First published in Huffpost Religion, February 25, 2016

Mette Ivie Harrison Ph.D. (Princeton) Mormon in progress, mother of 5, author of ‘The Bishop’s Wife’ and “His Right Hand,” All-American triathlete

Talking to a family member who is currently serving in a role of pastoral care, I was surprised to hear him talk openly about the many, many members of his ward who came to him with massive problems: divorce, infidelity, financial ruin, children with disabilities, deaths, and every tragedy you can probably imagine.

“How do you fix problems like that?” I said, since I’ve never been in a position like this, except perhaps occasionally as a parent.

He said something like this: “I don’t. That’s the first thing I learned in this job. The impulse to fix is almost irresistible, but it’s not my role to solve other people’s problems. It’s my job to listen to them, to comfort them, to condole with them, to pray for them, but never fix things that are their lives. It would be disrespectful for me to try to do more than that. If they can’t fix it themselves, how could I, who knows so much less about their lives, fix it for them? And if God hasn’t fixed it, then perhaps it’s not supposed to be fixed.”

I have thought a lot about this conversation in the last few months, about the impulse to fix things for other people and how much a part of religion that can often be. I think that part of my anger at God in many years of depression was because I wanted my life to be fixed. I wanted bad things not to happen to me. I had imagined that life was about choosing the right path so that I avoided sin and all the consequences of sin. I did not want to accept that life might be about dealing with tragedies that had no cause and had no easy solution.

I had spent my whole life up to that point being very good at seeing problems and fixing them. It truly stopped me in my tracks to try to see the world in a different way, not as a series of problems to be fixed, but rather a series of experiences to sit with and ponder.

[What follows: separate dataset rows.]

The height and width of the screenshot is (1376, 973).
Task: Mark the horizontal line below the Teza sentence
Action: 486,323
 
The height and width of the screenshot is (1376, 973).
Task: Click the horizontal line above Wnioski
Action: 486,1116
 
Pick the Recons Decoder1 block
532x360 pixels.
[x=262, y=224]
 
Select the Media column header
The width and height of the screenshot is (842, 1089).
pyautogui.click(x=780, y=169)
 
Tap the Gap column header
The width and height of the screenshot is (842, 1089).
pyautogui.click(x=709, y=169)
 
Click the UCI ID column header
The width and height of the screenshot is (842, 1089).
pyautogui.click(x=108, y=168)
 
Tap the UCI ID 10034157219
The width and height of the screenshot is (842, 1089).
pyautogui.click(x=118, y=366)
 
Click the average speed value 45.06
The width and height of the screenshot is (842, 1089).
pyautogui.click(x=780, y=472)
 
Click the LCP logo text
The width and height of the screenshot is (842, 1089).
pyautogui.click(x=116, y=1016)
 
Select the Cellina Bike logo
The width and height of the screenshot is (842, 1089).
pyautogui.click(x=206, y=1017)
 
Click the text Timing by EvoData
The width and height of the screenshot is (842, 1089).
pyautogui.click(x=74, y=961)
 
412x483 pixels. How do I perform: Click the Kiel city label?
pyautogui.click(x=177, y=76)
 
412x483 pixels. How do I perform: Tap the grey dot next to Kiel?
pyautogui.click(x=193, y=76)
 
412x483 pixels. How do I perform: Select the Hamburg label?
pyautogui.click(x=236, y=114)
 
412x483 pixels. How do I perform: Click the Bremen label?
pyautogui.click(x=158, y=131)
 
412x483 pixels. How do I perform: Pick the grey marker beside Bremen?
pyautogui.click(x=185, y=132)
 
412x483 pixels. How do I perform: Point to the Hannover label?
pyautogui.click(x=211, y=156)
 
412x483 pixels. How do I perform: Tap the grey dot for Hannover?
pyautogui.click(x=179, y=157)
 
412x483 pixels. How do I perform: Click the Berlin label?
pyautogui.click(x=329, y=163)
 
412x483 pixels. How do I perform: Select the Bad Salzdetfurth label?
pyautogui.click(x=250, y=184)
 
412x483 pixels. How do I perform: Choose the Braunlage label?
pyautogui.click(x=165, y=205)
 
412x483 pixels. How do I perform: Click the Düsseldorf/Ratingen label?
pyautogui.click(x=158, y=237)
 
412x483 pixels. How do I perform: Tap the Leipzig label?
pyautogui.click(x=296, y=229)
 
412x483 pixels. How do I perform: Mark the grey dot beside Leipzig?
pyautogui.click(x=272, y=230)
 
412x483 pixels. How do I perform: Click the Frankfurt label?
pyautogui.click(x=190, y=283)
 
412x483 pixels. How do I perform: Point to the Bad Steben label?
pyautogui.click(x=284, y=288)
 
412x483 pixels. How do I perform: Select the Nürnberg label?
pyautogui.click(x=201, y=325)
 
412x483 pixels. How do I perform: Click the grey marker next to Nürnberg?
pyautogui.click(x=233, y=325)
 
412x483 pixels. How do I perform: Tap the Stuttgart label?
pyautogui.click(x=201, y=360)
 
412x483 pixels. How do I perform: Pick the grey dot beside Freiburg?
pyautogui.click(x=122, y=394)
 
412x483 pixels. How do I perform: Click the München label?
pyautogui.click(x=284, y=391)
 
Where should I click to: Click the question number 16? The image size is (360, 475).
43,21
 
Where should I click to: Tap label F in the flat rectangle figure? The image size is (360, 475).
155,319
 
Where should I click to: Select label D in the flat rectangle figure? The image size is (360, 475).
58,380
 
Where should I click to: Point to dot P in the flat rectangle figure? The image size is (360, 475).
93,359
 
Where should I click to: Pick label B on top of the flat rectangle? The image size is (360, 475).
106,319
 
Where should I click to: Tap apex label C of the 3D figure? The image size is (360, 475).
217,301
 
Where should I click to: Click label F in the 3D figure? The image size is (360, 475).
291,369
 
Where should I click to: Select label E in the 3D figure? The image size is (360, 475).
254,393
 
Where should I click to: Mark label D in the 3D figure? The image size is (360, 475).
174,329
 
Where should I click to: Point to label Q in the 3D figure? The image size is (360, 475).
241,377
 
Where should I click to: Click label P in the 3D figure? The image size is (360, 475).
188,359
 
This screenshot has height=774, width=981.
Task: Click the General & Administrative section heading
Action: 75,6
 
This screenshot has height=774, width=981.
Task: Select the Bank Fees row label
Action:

When someone comes to me with a problem, they are often frustrated with me if I tell them it’s not my place to fix their problems for me. But on the other hand, they are just as frustrated if I offer them a list of simple solutions that from my perspective seem like the right answers. The truth is that someone else’s life is not my life. It’s not my purpose to fix their problems, just as it is not my purpose to judge them for not solving their problems the way that I think that they should.

Yes, people have problems. Yes, we are called as Christians to help others. But to me, this often means helping them to see their own problems and their own capacities to fix them in a loving and non-judgmental way–because this is the state we are all in. We all have beams in our own eyes and tend to see motes in other people’s eyes. Perhaps the best we can do is remind each other about our own flaws and inability to see clearly.

My father, who served for a number of years as a Mormon bishop, told me that one of the things he had learned was about money problems. He said this after I had narrowly escaped declaring bankruptcy and losing my home.

It was his experience that once people realized that they had a problem with money, it was almost immaterial how deep they were in debt. If they stopped saying that they were making all the right choices already, that there was nothing else to be done but what they were doing, then making changes was easy.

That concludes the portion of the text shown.